Folks might think Hugh McMahon is out of his gourd when he says he has carved a seasonal career out of pumpkins. But McMahon, whose celebrity portraits in pumpkin earn him as much as $15,000 a year, is serious about sculpting squash. "The deeper you dig into the pumpkin," he says during a discussion of pumpkin principles, "the more it glows. What you're doing when you carve is creating a negative. When you turn out the light, you get the positive image. You're depending on the depth of the pumpkin skin to get cheekbones defined and so forth."

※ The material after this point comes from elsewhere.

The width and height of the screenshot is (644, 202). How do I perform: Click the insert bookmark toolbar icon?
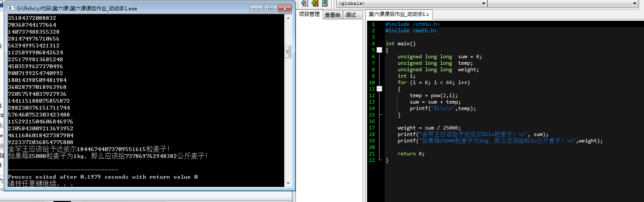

The resulting jack-o'-lanterns may have a shelf life of less than a week, but McMahon, 33, sells them for as much as $600 each. Original McMahon gourds have been displayed in New York nightclubs, department stores and restaurants for the past eight Halloweens. This year his renderings of David Letterman, Jay Leno and Pee-wee Herman are featured at Caroline's comedy club; he has also sold likenesses of Chief Red Cloud, Roman Emperors Caesar and Claudius, Sly Stallone, Prince Charles and Lady Diana, among others. "This is my big portrait year," he says. "Portraits are tough because they are always going to look a little ghoulish. I try to lighten them up so they don't look nasty. But generally people understand a pumpkin portrait has that effect."

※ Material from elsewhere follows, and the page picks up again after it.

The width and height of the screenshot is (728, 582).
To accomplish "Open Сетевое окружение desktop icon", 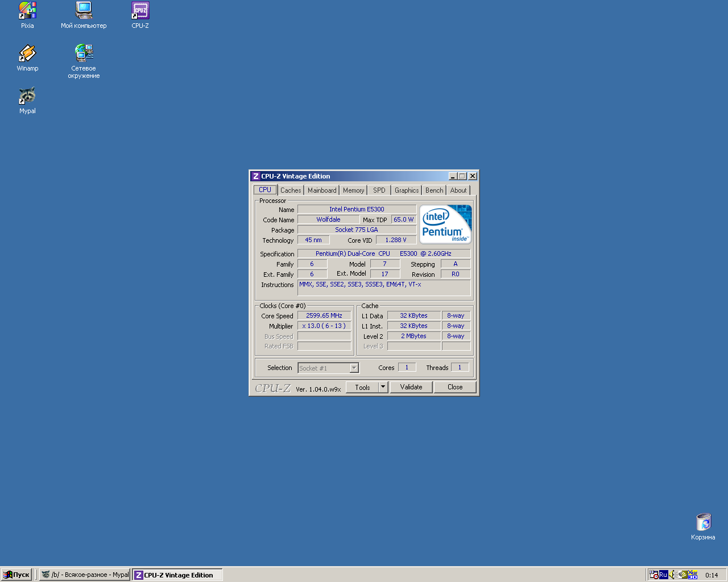I will coord(84,54).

McMahon's pumpkins may be a treat, but carving them can be tricky. "There's a fun side, but it comes to a point where it's just plain work and there's pressure to get them done." With the help of an assistant, McMahon can carve up to 10 a day. Among his tips for the amateur carver: Use light-bulbs, not candles—the effects will be more dramatic. To preserve the pumpkin, spray the surface with lemon juice. And always "keep the stem on. That tells you it's a pumpkin."

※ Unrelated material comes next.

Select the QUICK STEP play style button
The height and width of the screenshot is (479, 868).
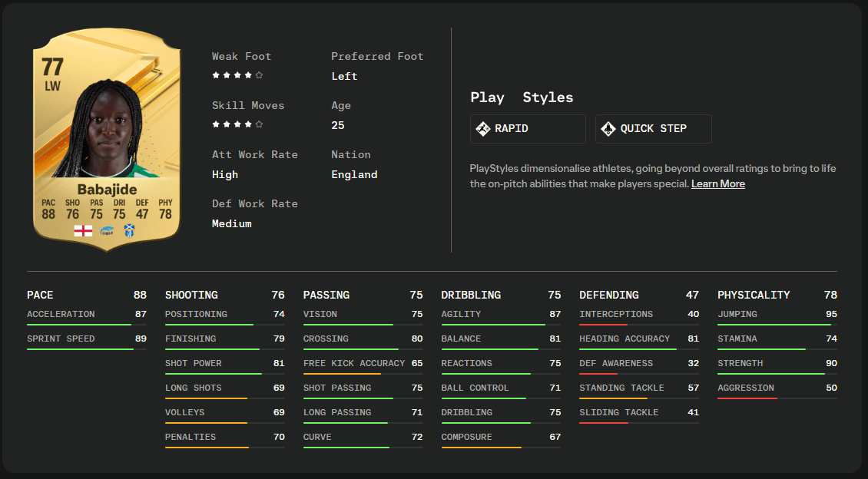click(653, 129)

When he's not primping pumpkins, McMahon works as a free-lance illustrator. He also designs paper airplanes, one of which will soon be available in the Smithsonian's gift shop. He is aware that paper and pumpkin aren't exactly immortal media. "The idea of putting so much time into something that doesn't last too long—that's part of their appeal," he says. "I'm playing on the edge."